The neighbors on the west side of the disappearing A-frame are weekenders from Seattle, who are already fighting legal battles with importunate neighbors to THEIR west, so we're all anticipating that some of the nastiness is going to get worse, and efforts will be made on both sides of the conflict to recruit sympathetic supporters. And, of course, it doesn't help that the Floridians have a rather east-coast style, more confrontational than their more passive-agressive northwest neighbors: it's easy for this to degenerate into yet another religious war, a we-they situation where one side is CLEARLY right and the other CLEARLY wrong.

At the heart of all these battles, of course, is not just the usual distaste for change, but also that key word from the egoic consciousness: MY. This is MY dream house; you are blocking MY view; you are driving across MY lawn; your fence is making it hard to access MY driveway. I have been wondering how we as neighbors might defuse some of this situation, but I realize that though I have been thinking about it as OUR neighborhood and wondering how to get folks to consider each others rights and needs, what I'm really worried about is the impact on MY neighborhood, and whether I will find MYself forced to take sides or get involved somehow in the conflict.

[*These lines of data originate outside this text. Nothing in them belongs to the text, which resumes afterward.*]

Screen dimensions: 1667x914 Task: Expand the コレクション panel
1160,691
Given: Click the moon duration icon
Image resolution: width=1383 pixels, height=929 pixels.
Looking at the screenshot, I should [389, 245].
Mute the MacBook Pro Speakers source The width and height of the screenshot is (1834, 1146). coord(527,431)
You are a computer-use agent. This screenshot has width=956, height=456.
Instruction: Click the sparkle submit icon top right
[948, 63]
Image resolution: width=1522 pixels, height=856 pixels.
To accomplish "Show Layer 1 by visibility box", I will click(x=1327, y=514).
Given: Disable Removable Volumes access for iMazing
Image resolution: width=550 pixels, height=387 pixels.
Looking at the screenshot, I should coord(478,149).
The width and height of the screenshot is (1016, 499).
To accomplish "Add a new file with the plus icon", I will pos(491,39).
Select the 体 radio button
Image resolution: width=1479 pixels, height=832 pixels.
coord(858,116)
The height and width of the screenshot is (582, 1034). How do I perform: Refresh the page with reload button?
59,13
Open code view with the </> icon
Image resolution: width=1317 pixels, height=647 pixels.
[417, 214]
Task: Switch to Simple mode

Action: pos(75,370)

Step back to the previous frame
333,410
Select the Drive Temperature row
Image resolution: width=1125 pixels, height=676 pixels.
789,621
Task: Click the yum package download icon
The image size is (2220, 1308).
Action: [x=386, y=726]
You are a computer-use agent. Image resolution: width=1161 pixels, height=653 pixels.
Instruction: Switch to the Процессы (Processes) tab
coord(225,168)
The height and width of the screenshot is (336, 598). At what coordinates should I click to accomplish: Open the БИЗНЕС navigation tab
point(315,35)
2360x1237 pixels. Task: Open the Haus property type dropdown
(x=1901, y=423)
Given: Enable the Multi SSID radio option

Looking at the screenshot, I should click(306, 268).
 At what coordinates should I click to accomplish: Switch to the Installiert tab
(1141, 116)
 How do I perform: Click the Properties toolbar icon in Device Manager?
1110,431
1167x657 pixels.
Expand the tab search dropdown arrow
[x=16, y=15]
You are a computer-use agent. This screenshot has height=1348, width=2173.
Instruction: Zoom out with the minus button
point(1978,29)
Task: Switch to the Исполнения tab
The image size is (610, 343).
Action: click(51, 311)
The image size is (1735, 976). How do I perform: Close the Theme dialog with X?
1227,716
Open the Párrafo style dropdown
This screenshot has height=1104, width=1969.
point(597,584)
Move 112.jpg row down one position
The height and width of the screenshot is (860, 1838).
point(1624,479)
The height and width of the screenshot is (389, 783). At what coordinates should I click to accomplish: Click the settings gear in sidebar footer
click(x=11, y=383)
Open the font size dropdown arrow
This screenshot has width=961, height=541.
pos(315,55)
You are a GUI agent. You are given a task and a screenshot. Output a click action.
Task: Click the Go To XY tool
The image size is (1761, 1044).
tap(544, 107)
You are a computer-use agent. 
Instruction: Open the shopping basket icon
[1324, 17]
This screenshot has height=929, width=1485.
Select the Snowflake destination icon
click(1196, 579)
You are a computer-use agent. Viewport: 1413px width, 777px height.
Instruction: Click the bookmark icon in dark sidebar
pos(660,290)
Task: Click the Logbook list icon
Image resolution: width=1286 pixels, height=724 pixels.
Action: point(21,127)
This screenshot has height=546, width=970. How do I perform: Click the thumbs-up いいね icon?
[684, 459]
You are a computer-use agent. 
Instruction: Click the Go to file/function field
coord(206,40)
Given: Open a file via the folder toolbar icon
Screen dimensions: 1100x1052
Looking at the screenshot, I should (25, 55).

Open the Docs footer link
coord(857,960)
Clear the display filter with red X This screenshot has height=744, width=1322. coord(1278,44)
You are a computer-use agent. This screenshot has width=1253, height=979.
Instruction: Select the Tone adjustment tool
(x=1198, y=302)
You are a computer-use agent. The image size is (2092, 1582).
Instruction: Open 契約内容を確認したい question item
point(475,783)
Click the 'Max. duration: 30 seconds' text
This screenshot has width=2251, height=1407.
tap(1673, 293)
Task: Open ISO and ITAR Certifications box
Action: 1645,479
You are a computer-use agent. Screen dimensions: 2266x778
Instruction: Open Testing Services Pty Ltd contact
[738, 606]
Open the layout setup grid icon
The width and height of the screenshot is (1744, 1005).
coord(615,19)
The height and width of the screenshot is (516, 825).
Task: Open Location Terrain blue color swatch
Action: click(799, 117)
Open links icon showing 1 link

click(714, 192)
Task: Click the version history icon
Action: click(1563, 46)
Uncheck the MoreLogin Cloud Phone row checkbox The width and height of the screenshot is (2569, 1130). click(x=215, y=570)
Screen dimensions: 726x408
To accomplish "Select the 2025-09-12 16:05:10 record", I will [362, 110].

It is this "MY" word that lies at the root of what Christians call Original Sin -- not so different from the Buddhist contention that it is desire that lies at the root of suffering. And I'm not sure what it would take to overcome that catlike impulse toward revenge and punishment in the face of thwarted desire. What I do know is that exhortations to "do the right thing" will probably fall on deaf ears; that somehow "I" and "my" needs to move to "we" and "our" -- and I can only begin to imagine how to achieve that sort of massive transformation. All I know is that ignoring the situation won't work: eventually one cat or the other is going to take steps to drive away that which interferes with their wishes.

The most important step I can take toward peace, I suspect -- and since resolution is unlikely, peace, I suspect, is the most we can hope for -- will be for me NOT to take sides, to continue to respect and appreciate all the parties involved, not to demonize anyone, and to hold up a vision of "WE" and "US" that will allow for movement toward a sense of connectedness. It's a small step, and doesn't obviously fix anything. But, like a mustard seed, it does contain within it a huge potential for growth. And I guess that's all we can ask.

3 comments:

altar ego said...

This is such a huge subject! I have long mourned that a sense of altruism has vanished from our culture/society, and that entitlement appears to have taken its place. I am more inclined to ask, "how will this decision affect others?" and wonder if that's a nature or nurture gift? I find it so amazingly irritating that so few others are willing to consider that question (or disregard the answer) when making choices and taking action. I don't get it right all of the time myself, but I have peace knowing I tried.

Time for zoning restrictions where you are? I imagine such things are in discussion, though perhaps too late for this situation. Prayers for your community.

drw@bainbridge.net said...

The sad thing is that we actually HAVE zoning restrictions, but anyone with piles of money can get the town to bend the rules. Sigh. But I also know that this is not the first time a cabin was knocked down and replaced with a big house on our street (the guy who built our house, some 10 years before we bought it, did that, too, although our house isn't as large as the newer ones going up now). There is always resistance to change, and there will always be change...

kimquiltz said...

My first reaction is always to want to stand up against the bully, to be confrontational...but then my mother or, now my Marty, tell me to sit down and be quiet and be nice. It's a constant struggle with me.